HOW TO COMPLETE THIS TASK: Print the records again, character for character.
"""
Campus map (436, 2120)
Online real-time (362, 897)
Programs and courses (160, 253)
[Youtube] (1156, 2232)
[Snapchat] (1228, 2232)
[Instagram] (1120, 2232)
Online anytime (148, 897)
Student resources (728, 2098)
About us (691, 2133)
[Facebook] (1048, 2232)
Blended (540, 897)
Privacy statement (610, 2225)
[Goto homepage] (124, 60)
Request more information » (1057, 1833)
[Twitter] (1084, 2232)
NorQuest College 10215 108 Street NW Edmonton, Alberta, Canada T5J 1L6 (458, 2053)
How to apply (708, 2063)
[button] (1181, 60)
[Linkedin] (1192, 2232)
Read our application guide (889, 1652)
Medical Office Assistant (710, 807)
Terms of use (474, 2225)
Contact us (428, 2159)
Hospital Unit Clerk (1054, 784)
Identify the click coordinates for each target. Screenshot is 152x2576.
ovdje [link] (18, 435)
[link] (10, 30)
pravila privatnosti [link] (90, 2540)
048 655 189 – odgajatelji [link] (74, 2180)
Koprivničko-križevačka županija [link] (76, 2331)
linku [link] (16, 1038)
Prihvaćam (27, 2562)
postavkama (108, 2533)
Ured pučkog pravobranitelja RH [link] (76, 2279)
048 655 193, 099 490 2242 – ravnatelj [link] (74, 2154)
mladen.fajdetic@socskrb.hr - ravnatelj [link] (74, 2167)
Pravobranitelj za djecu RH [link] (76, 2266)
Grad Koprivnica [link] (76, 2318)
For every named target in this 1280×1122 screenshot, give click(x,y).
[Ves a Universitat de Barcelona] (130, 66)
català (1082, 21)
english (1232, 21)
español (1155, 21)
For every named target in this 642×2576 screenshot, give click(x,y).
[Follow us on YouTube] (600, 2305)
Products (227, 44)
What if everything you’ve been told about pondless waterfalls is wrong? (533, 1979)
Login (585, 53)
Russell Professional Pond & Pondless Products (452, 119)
"""
RESPONSE BELOW:
Campus map (436, 2120)
Online real-time (362, 897)
Programs and courses (160, 253)
[Youtube] (1156, 2232)
[Snapchat] (1228, 2232)
[Instagram] (1120, 2232)
Online anytime (148, 897)
Student resources (728, 2098)
About us (691, 2133)
[Facebook] (1048, 2232)
Blended (540, 897)
Privacy statement (610, 2225)
[Goto homepage] (124, 60)
Request more information » (1057, 1833)
[Twitter] (1084, 2232)
NorQuest College 10215 108 Street NW Edmonton, Alberta, Canada T5J 1L6 (458, 2053)
How to apply (708, 2063)
[button] (1181, 60)
[Linkedin] (1192, 2232)
Read our application guide (889, 1652)
Medical Office Assistant (710, 807)
Terms of use (474, 2225)
Contact us (428, 2159)
Hospital Unit Clerk (1054, 784)
Identify the click coordinates for each target. Screenshot is 152x2576.
ovdje [link] (18, 435)
[link] (10, 30)
pravila privatnosti [link] (90, 2540)
048 655 189 – odgajatelji [link] (74, 2180)
Koprivničko-križevačka županija [link] (76, 2331)
linku [link] (16, 1038)
Prihvaćam (27, 2562)
postavkama (108, 2533)
Ured pučkog pravobranitelja RH [link] (76, 2279)
048 655 193, 099 490 2242 – ravnatelj [link] (74, 2154)
mladen.fajdetic@socskrb.hr - ravnatelj [link] (74, 2167)
Pravobranitelj za djecu RH [link] (76, 2266)
Grad Koprivnica [link] (76, 2318)
For every named target in this 1280×1122 screenshot, give click(x,y).
[Ves a Universitat de Barcelona] (130, 66)
català (1082, 21)
english (1232, 21)
español (1155, 21)
For every named target in this 642×2576 screenshot, give click(x,y).
[Follow us on YouTube] (600, 2305)
Products (227, 44)
What if everything you’ve been told about pondless waterfalls is wrong? (533, 1979)
Login (585, 53)
Russell Professional Pond & Pondless Products (452, 119)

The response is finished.